* **Data to process**
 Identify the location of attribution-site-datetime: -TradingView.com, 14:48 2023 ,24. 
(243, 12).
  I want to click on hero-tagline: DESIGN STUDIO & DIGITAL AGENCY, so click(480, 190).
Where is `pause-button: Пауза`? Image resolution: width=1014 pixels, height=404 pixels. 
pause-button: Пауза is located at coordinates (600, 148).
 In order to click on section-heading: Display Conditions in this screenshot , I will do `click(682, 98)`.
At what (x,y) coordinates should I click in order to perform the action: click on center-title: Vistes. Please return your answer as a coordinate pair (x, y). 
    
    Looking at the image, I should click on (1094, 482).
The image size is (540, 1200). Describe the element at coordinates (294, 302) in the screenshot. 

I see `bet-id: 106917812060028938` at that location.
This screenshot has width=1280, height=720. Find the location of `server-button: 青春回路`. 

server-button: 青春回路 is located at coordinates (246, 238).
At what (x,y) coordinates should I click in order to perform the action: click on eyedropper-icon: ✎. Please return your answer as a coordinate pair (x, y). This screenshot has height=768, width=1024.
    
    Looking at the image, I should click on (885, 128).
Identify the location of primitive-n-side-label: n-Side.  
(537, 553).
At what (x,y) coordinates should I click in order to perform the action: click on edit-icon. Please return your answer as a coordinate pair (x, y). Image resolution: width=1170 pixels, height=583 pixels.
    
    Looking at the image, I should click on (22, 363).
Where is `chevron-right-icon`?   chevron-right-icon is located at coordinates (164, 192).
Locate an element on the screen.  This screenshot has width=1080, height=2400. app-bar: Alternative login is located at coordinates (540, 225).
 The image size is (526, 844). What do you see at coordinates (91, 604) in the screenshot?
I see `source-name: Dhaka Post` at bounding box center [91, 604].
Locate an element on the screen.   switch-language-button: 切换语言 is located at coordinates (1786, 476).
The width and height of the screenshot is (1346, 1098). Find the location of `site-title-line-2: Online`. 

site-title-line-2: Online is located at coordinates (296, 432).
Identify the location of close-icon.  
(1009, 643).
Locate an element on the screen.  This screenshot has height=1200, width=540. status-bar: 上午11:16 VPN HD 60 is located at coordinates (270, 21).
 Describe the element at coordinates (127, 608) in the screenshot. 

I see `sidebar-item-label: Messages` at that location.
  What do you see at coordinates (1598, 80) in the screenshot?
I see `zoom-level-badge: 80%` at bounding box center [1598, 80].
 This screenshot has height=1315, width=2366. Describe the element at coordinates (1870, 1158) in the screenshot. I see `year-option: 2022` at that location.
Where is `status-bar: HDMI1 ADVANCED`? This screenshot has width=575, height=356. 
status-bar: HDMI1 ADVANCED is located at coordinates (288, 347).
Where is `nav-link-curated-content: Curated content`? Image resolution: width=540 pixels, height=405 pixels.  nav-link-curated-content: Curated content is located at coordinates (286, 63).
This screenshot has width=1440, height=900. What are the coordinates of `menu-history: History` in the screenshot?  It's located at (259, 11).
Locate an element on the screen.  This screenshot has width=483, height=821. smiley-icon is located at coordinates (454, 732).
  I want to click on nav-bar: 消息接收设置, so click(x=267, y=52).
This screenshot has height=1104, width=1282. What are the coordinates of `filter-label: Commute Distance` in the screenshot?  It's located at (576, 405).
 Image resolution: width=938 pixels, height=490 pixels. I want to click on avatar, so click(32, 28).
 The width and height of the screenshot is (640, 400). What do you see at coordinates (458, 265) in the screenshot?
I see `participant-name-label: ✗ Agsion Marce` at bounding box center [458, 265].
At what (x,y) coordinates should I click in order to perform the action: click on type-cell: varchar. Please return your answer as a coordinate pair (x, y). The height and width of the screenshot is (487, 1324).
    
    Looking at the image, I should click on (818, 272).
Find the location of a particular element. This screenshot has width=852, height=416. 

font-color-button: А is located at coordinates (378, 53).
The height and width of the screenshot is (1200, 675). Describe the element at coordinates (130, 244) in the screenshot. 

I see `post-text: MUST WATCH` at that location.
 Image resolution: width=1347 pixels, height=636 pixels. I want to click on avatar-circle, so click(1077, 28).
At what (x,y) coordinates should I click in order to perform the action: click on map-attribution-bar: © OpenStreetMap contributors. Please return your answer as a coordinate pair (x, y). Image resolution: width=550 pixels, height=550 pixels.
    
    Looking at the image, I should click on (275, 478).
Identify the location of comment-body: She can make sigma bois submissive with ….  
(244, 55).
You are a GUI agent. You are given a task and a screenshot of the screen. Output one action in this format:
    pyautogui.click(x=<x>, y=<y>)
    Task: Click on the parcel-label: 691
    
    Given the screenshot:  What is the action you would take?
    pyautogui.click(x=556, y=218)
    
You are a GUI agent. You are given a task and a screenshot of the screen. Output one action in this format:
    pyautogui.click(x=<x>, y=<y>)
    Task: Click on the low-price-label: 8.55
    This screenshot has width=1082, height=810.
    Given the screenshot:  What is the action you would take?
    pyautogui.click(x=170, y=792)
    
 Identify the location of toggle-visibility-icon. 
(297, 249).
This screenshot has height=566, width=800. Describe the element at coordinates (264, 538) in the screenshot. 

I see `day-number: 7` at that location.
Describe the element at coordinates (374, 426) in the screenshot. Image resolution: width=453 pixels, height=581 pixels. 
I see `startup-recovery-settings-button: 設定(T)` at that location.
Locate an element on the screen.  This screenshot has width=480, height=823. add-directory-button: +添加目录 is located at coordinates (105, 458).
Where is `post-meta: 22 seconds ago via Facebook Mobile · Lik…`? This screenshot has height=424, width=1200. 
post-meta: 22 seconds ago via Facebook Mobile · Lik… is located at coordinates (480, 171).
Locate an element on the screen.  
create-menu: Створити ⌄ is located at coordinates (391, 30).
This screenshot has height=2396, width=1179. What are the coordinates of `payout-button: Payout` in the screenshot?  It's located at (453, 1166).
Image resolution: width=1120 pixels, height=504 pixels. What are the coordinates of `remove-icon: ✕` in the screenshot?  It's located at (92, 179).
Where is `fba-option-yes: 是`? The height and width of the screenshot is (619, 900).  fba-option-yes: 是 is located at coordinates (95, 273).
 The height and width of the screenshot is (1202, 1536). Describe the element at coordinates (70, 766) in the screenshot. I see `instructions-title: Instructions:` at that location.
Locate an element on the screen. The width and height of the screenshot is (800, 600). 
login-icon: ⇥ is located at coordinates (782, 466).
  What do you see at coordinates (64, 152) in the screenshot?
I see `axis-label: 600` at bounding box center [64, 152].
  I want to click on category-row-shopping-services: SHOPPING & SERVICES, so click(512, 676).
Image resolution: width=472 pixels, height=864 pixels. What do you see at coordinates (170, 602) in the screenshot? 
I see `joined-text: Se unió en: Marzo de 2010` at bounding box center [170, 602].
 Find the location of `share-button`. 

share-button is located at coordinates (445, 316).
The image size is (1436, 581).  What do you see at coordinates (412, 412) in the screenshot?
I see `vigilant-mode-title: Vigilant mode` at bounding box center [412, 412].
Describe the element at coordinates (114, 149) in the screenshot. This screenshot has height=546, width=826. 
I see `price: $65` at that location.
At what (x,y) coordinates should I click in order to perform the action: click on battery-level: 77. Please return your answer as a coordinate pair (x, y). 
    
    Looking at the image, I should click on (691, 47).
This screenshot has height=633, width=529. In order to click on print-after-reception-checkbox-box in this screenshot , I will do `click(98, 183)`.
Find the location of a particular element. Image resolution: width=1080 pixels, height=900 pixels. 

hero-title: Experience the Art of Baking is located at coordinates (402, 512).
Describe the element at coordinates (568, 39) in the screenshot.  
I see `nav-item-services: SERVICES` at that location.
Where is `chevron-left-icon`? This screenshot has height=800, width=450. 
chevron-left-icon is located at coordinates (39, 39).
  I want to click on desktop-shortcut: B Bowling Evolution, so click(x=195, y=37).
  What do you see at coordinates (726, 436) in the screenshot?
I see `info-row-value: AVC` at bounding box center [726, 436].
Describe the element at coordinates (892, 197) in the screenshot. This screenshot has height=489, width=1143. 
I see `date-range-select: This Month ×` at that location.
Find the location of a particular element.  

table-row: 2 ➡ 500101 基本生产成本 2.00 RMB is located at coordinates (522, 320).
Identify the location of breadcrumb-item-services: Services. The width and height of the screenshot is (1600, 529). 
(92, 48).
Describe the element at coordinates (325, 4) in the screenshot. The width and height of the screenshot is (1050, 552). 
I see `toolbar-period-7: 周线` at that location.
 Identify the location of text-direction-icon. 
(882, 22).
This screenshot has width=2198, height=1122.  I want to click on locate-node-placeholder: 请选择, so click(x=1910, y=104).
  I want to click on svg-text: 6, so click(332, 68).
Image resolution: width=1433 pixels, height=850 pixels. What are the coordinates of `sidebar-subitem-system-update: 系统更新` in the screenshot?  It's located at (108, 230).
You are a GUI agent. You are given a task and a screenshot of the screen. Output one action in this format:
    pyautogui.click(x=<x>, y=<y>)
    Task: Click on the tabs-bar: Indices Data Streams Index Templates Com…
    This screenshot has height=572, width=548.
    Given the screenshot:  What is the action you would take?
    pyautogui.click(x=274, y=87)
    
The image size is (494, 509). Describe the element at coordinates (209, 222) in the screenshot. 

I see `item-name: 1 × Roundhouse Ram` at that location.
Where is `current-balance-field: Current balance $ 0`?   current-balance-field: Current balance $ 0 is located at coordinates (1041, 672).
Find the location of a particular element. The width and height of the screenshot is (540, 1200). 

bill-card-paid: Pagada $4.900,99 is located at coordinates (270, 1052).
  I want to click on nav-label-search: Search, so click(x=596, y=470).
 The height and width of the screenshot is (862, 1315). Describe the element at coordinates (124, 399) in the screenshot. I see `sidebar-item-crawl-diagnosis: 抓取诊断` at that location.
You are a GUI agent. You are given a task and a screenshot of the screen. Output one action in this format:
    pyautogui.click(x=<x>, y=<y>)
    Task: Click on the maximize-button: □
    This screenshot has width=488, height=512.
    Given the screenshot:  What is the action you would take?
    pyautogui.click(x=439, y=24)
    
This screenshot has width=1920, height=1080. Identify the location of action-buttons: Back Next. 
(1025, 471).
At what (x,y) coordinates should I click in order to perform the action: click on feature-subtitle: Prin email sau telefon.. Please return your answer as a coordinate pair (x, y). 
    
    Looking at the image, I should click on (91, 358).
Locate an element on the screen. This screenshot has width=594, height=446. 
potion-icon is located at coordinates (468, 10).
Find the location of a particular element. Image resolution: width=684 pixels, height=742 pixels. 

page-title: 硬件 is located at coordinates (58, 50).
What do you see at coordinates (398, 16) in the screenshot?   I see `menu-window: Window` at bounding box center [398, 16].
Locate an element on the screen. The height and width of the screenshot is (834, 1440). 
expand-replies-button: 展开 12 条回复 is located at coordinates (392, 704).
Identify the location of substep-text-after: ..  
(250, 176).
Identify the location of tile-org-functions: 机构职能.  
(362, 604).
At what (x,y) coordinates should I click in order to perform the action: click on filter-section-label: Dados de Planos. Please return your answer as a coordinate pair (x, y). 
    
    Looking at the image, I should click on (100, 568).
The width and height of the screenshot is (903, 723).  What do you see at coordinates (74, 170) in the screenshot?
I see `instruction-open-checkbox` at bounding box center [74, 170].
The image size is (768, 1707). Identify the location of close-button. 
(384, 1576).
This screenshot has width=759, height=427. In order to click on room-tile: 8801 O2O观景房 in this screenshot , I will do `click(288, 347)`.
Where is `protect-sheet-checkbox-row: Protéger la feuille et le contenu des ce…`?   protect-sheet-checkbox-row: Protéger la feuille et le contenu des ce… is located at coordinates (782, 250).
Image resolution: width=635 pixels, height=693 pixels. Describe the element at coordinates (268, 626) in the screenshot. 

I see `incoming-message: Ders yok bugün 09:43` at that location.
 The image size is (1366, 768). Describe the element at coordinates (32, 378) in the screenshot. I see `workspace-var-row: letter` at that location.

* **Requirement**
Copy the rows from the line holding "coordinates (105, 458)." through the line holding "Image resolution: width=1120", both lines included, and swap "element" for "item" everywhere in them, leaving everything else untouched.

* **Solution**
Locate an item on the screen.  This screenshot has width=480, height=823. add-directory-button: +添加目录 is located at coordinates (105, 458).
Where is `post-meta: 22 seconds ago via Facebook Mobile · Lik…`? This screenshot has height=424, width=1200. 
post-meta: 22 seconds ago via Facebook Mobile · Lik… is located at coordinates (480, 171).
Locate an item on the screen.  
create-menu: Створити ⌄ is located at coordinates (391, 30).
This screenshot has height=2396, width=1179. What are the coordinates of `payout-button: Payout` in the screenshot?  It's located at (453, 1166).
Image resolution: width=1120 pixels, height=504 pixels. What are the coordinates of `remove-icon: ✕` in the screenshot?  It's located at (92, 179).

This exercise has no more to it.